The present invention can be applied to a health device or a medical device that measures a respiratory flow rate and / or a respiratory volume.

The respiratory function testing device (1) of the present invention is a range of parameter values (FEV1.0 / FVC, FEV1.0 / FEV1.0 predicted value, VC / VC predicted value) defined by a predetermined formula. Stage classification storage means (EEPROM 13) for storing the stage classification according to the condition, input means (operation key 4) for inputting the information of the subject, and the respiratory flow rate and / or the respiratory capacity of the subject. Measuring means (flow sensor 5, differential pressure tube 16, pressure sensor 10, A / D converter 11, CPU 12), measured values measured by the measuring means and / or information input by the input means Calculating means (CPU 12) for calculating the parameter value based on the above, and staging classification specifying means for specifying the staging classification corresponding to the calculated parameter value from the stored contents of the staging classification storage means A CPU 12), characterized in that it comprises a staging output means for outputting in visible manner a has been the staging identified (display 7, a printer 8) by the disease staging specifying means.

The respiratory function testing device (1) of the present invention is a range of parameter values (FEV1.0 / FVC, FEV1.0 / FEV1.0 predicted value, VC / VC predicted value) defined by a predetermined formula. Comment storage means (EEPROM 13) for storing a comment corresponding to the information, input means (operation key 4) for inputting information of the subject, and measurement for measuring the respiratory flow rate and / or the respiratory capacity of the subject. Based on the means (flow sensor 5, differential pressure tube 16, pressure sensor 10, A / D converter 11, CPU 12), the measured value measured by the measuring means and / or the information input by the input means Calculation means (CPU 12) for calculating a parameter value, and comment specifying means for specifying a comment corresponding to the calculated parameter value from the stored contents of the comment storage means A CPU 12), characterized in that it comprises a comment outputting means for outputting the comments that have been identified (display 7, a printer 8) by the comment specifying means.

The respiratory function testing device (1) of the present invention is a range of parameter values (FEV1.0 / FVC, FEV1.0 / FEV1.0 predicted value, VC / VC predicted value) defined by a predetermined formula. Stage classification storage means (EEPROM 13) for storing the stage classification according to the condition, comment storage means (EEPROM 13) for storing the comment according to the range of the parameter value, and input of the subject information Input means (operation key 4) and measurement means (flow sensor 5, differential pressure tube 16, pressure sensor 10, A / D converter 11, CPU 12) for measuring the respiratory flow rate and / or respiratory volume of the subject. And a calculation means (CPU 12) for calculating the parameter value based on the measurement value measured by the measurement means and / or the information input by the input means, and the calculation The stage classification specifying means (CPU 12) for specifying the stage classification corresponding to the parameter value from the stored contents of the stage classification storage means, and the comment corresponding to the calculated parameter value from the storage contents of the comment storage means. Comment specifying means (CPU 12) for specifying, stage classification output means (display 7, printer 8) for outputting the stage classification specified by the stage classification specifying means in a visually recognizable manner, and the comment specifying means Comment output means (display 7, printer 8) for outputting the comment specified by (1).

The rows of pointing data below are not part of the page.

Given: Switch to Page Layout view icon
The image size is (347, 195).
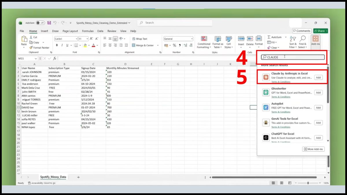Looking at the screenshot, I should [x=281, y=183].
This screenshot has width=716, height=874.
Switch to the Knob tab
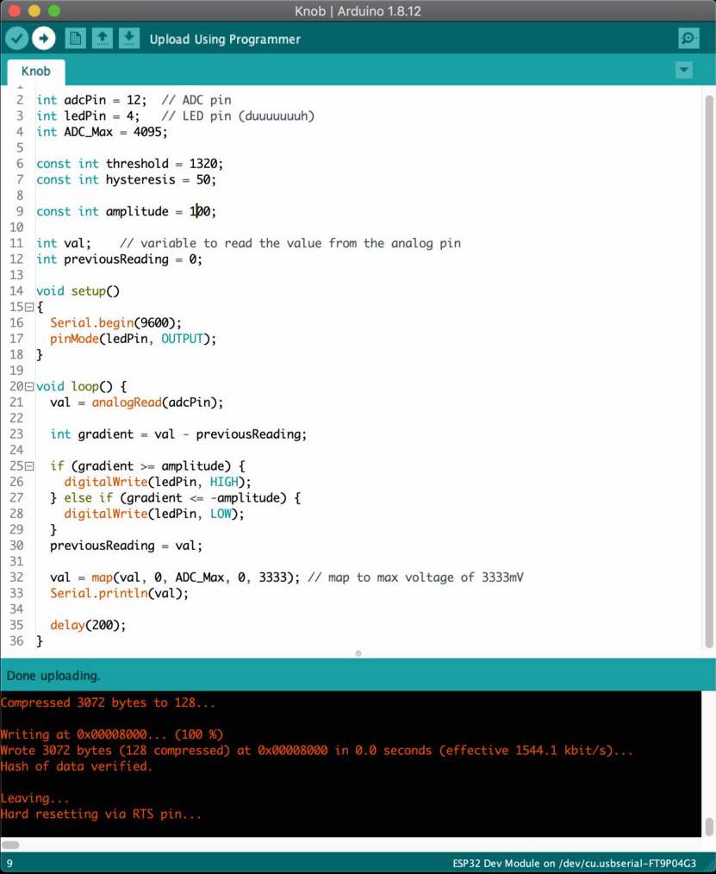(x=35, y=71)
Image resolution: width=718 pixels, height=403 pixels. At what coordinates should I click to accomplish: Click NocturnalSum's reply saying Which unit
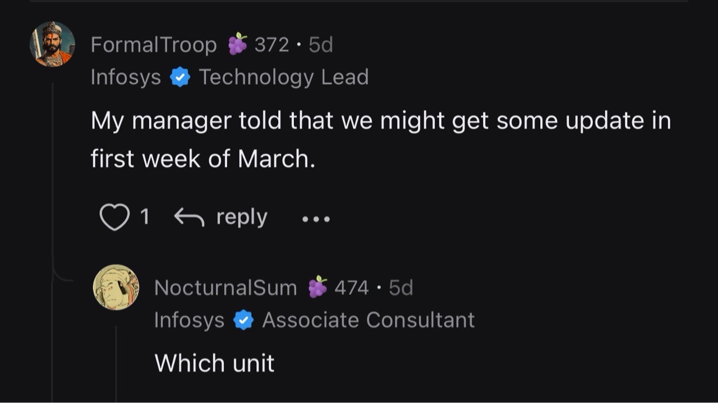pyautogui.click(x=214, y=363)
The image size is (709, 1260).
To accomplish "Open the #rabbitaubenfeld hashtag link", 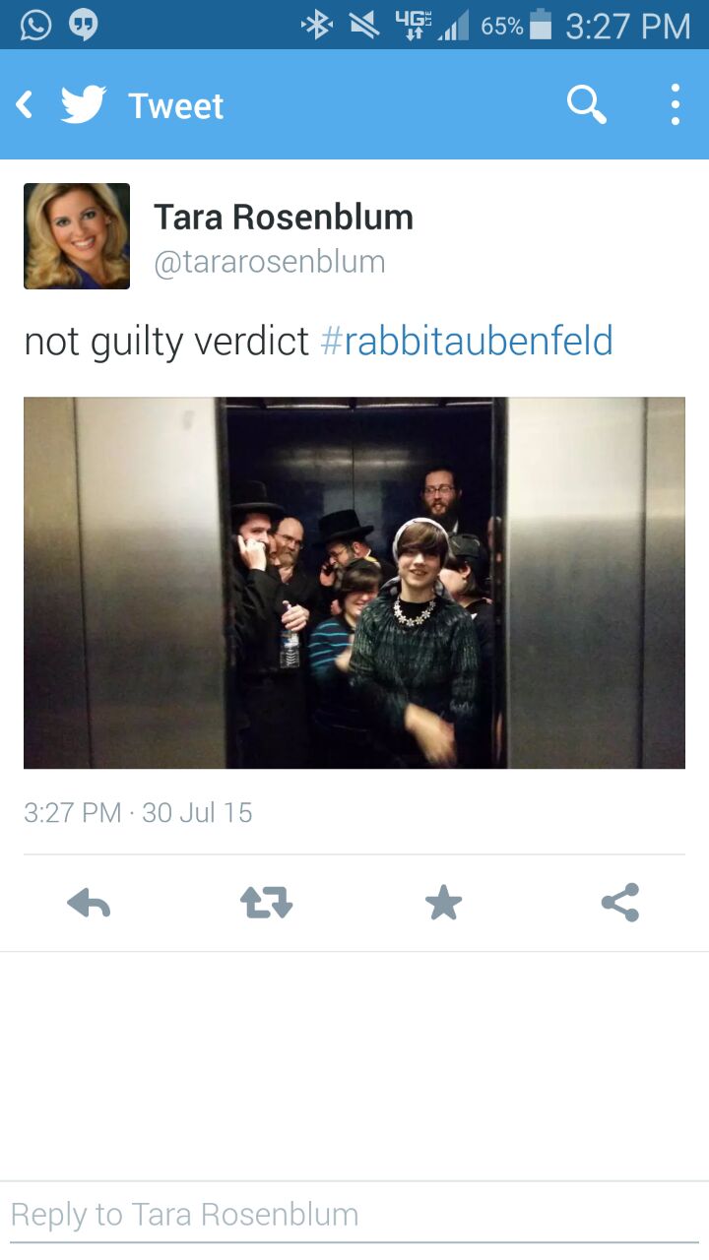I will pyautogui.click(x=467, y=342).
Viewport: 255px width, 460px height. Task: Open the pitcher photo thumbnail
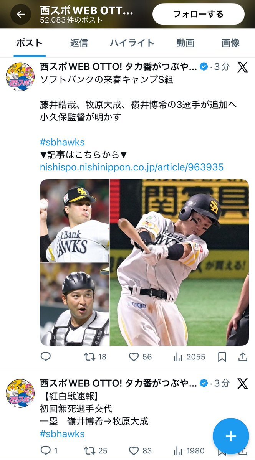pos(75,220)
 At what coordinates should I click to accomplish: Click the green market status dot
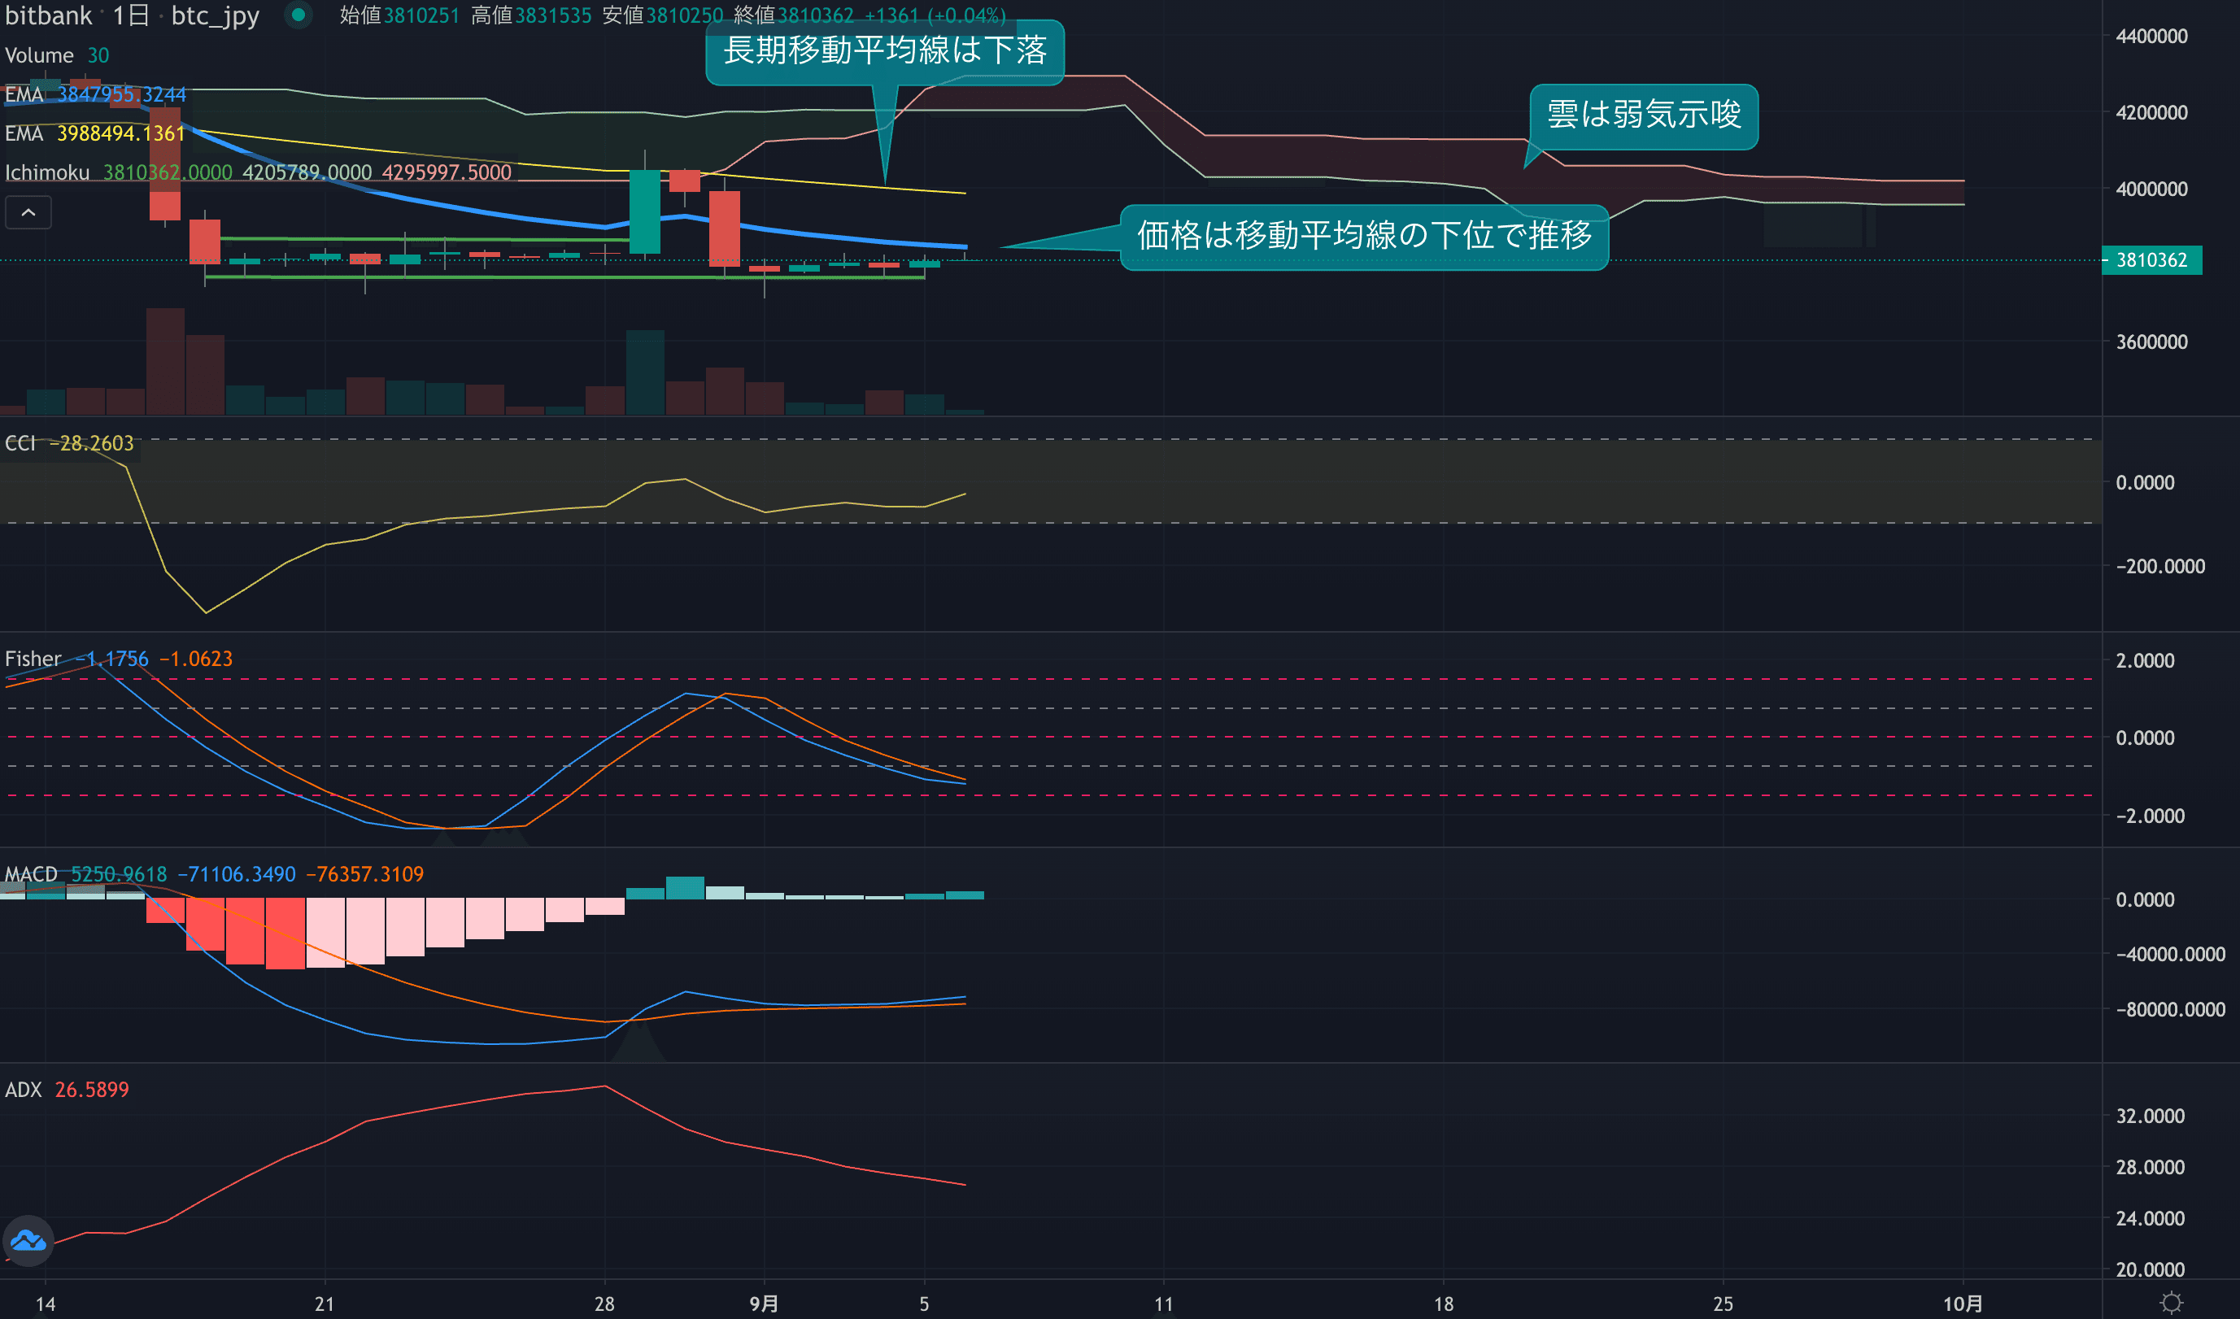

The respiratory function test apparatus (1) of the present invention uses the calculated parameter values (FEV1.0 / FVC, FEV1.0 / FEV1.0 predicted value, VC / VC predicted value) as the parameter values. The parameter value storage means (EEPROM 13) that stores the measurement value in association with the measurement date, and the time-series transition of the parameter value that is stored in the parameter value storage means in association with the measurement date. It further comprises transition information output means (display 7, printer 8) for outputting in a possible manner.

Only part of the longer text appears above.